The cold became solid. He could feel it on him, touching his skin. He widened his screams as the cold lifted him, taking away the last scrap of warmth that remained in the softness under his back. The loudness, the sharp words came closer and closer, looming over him. He felt his heart bursting against his chest with a fast clenching.

And then, like a rip in his skin, such a wall of lonely cold slammed against him that he couldn't remember ever experiencing a moment where he wasn't so unbearably frozen, so pressed on all sides by this rawness. The sensation of it was almost cognizant of the way that the red world would swaddle him, opening and closing around his hand. Only now, that sweet, tame dog had gone feral and attacked on all sides.

The coldness crystallized around him, became dry again. It seemed to seep into him now, pulling into his core. The sounds and the words and his own screams hurt him, spiraling like a hard rain.

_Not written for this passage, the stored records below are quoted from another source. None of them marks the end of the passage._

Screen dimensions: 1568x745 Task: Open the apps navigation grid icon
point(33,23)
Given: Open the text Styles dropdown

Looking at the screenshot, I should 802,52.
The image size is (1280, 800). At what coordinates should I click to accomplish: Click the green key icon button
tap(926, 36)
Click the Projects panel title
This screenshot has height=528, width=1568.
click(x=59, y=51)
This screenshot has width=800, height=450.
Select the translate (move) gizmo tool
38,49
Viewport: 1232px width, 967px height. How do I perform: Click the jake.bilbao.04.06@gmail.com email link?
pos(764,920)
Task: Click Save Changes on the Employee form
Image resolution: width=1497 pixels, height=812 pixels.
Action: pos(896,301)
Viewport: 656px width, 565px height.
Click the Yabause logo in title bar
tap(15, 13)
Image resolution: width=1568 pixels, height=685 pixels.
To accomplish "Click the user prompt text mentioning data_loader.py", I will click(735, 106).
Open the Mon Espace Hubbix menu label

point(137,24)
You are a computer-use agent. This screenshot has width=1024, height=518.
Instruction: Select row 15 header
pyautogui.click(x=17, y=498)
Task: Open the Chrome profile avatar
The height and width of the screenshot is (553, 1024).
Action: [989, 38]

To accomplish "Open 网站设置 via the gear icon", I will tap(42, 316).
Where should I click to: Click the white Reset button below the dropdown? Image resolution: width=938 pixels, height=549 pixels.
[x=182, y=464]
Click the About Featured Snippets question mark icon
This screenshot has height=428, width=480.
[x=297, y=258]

No one in the room could remember, of course, that on the day they were born, they had felt all this with the same raw intensity, that they had listened to the voices and they had cried and screamed and wished they could crawl back into their safe little pocket of the world where nothing could disturb them. But since none of this has ever been deemed by a mind important enough to be retained, no one knew the pain that raged with an arsenal of fire in his heart.

But though none of those people knew, nature has always known. She has thus equipped man in such a way that while he may be forced to leave his home, he may always have another, elsewhere.

He felt this, so smoothly and softly that morning when the cold at last fell away.

In that cold, hard, too-bright world, there was, finally, repose. The warmth swaddled him with the gentlest pressure, the way the red world had. It muffled the sounds, turned his eyelids dark. But most of all, he felt that beat, that pulse in the warmth that meant he was not alone.

And he wasn't alone. With ginger fingers she tucked the blankets closer to his skin, grazing his cheeks with her knuckles. He felt the screams in him subside, painted over with the wonderful solace of his mother's arms.

She had a voice and it said the same words that everyone else's did, but it wasn't virulent in his ears the way the others were. He could feel each change in tone that she made, constant buzzes that caressed his burning lungs into submission.

He had left his little red world for this terrifying white one, but maybe there was a place here that could still be safe.